De quoi parle-t-on ? Dans un couple, quand l'un meurt, l'autre récupère la moitié de sa retraite en gros. Neuf fois sur 10, ce sont des femmes (des veuves) qui continuent de toucher la moitié de la retraite de leur défunt mari.
C'est ce système qui est aujourd'hui remis en cause et ce n'est pas une idée en l'air.
La Suède a d’ailleurs déjà supprimé la pension de reversion, expliquant qu'il fallait encourager le travail des femmes et que ce système les incitait à rester à la maison.
L'OCDE vient de publier un rapport qui va dans le même sens, expliquant que ce système était finalement injuste car cela revient à faire payer par la retraite des gens mariés aux célibataires.

Et donc on pourrait aussi supprimer la pension de reversion en France ? Ce serait la révolution !

Non, Jean Paul Delevoy propose simplement de plafonner cette pension de reversion.
Le principe est simple : une veuve touchera la moitié maximum de ce que touchait le couple avant.
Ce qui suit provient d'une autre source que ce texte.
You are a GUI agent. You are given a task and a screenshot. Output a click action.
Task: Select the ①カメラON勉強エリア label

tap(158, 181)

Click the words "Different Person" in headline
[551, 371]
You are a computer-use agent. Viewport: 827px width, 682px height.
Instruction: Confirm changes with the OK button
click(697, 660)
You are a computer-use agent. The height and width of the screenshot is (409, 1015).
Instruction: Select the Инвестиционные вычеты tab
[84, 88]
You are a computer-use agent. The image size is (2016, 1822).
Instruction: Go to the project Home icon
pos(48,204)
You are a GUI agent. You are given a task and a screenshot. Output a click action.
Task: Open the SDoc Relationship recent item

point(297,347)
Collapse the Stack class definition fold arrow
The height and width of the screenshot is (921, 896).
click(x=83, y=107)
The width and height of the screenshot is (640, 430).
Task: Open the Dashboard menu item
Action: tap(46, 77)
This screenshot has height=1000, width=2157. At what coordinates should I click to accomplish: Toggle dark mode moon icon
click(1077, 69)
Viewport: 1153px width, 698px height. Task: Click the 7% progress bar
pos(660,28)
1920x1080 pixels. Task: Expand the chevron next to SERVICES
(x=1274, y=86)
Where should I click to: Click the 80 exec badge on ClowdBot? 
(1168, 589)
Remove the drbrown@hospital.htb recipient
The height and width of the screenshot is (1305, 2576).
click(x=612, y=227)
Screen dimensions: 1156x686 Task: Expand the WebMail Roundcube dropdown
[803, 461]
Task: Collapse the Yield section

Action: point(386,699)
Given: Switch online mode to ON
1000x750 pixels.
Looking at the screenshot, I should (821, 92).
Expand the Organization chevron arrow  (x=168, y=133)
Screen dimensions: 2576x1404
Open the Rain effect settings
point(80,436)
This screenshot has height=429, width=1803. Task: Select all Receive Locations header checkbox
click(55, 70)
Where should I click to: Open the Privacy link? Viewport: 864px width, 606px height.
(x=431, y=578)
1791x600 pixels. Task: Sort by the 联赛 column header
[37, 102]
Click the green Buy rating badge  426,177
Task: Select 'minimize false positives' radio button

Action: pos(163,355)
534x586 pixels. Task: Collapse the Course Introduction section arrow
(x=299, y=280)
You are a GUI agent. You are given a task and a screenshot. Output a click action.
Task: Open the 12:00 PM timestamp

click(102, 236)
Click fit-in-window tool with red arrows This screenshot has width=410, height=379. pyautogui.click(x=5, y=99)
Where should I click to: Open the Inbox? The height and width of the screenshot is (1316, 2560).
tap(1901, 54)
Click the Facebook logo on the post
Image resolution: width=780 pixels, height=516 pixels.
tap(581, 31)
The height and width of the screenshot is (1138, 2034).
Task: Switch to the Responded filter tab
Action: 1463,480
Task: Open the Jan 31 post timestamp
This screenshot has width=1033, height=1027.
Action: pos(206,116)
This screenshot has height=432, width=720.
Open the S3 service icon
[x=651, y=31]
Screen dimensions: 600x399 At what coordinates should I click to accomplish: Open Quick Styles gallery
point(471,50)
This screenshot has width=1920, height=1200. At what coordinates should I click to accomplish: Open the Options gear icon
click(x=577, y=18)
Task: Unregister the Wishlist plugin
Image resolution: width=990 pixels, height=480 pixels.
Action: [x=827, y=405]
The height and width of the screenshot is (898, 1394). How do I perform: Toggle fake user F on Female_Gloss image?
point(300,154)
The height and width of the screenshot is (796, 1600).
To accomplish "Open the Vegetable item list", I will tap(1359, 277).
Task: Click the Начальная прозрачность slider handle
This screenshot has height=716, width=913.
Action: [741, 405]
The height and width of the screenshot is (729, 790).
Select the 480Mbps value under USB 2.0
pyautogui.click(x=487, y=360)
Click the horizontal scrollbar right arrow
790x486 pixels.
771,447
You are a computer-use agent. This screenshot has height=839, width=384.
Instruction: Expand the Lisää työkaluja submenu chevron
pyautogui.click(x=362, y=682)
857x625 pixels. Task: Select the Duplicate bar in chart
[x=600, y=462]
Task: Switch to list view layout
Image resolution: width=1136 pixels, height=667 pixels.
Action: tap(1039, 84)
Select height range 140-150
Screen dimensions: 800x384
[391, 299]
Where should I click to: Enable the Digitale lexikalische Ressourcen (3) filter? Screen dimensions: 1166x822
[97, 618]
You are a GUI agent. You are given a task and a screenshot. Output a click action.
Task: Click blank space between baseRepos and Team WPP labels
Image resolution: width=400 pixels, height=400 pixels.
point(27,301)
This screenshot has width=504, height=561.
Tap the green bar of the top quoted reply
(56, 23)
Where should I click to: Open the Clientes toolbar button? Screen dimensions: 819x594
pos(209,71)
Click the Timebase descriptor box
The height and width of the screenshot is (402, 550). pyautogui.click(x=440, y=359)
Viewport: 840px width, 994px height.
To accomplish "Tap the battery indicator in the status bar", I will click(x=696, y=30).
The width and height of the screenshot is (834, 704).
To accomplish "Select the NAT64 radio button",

Par exemple, si la femme gagne 1.000 euros et l'homme 2.000 euros. Le plafond sera de 1.500 euros, alors qu'avec le système actuel, une veuve touche 2.000 euros.
Cela permettrait de faire des économies mais vu le climat actuel, ça parait très compliqué pour le gouvernement de s'attaquer aux veufs et aux veuves qui touchent en moyenne 642 euros par mois selon les statistiques.